*** Data in this exercise Section Begins ***

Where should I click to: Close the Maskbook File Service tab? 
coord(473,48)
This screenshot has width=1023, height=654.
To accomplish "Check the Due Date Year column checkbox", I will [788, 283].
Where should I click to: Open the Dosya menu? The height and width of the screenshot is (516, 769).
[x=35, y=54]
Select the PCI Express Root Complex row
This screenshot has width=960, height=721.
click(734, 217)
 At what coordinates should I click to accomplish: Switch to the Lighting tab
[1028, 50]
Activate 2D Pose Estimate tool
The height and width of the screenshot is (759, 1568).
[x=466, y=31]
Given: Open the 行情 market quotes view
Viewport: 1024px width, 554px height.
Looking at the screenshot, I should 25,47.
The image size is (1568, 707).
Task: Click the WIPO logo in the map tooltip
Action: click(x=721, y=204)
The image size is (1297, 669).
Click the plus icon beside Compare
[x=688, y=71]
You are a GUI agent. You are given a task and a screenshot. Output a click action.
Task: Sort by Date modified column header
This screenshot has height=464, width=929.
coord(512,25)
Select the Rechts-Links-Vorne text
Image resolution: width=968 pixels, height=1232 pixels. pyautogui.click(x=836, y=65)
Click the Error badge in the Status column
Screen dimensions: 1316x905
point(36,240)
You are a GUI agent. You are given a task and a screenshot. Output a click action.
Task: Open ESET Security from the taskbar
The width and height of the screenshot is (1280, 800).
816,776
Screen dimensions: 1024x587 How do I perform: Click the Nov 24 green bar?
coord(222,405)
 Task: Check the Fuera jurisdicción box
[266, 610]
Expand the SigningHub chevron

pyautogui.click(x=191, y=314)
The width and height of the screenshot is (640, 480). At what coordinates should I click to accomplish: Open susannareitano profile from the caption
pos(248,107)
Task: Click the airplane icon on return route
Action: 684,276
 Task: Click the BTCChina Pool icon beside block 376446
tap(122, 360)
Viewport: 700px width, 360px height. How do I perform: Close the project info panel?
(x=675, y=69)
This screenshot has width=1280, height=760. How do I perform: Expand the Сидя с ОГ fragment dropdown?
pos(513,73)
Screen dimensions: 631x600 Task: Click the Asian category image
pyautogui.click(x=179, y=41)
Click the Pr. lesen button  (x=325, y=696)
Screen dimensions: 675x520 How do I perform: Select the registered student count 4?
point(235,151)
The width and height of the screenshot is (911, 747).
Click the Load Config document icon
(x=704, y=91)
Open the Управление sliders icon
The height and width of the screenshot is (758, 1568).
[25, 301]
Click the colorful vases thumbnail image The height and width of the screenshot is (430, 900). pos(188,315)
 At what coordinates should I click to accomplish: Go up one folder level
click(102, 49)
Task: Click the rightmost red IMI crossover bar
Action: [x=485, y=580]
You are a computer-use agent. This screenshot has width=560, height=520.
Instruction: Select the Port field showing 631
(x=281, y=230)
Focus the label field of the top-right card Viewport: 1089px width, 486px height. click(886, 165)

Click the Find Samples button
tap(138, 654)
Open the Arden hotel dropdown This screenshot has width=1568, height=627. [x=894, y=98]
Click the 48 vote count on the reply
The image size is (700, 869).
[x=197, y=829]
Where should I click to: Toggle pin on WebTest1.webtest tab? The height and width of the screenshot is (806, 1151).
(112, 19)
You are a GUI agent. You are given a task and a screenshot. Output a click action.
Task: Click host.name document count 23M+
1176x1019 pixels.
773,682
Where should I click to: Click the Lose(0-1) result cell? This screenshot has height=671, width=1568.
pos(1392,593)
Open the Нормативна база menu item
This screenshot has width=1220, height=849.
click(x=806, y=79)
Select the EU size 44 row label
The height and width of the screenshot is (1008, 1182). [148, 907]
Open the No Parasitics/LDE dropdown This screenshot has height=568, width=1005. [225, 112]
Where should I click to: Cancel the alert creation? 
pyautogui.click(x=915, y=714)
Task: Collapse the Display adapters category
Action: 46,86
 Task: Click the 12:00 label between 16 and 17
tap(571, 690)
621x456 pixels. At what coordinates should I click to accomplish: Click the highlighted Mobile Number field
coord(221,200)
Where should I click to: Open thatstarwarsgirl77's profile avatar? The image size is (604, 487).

*** Data in this exercise Section Ends ***

Problem details
Copy out each line of the data where the string "Date" appears.

Expected output
To accomplish "Check the Due Date Year column checkbox", I will [788, 283].
Task: Sort by Date modified column header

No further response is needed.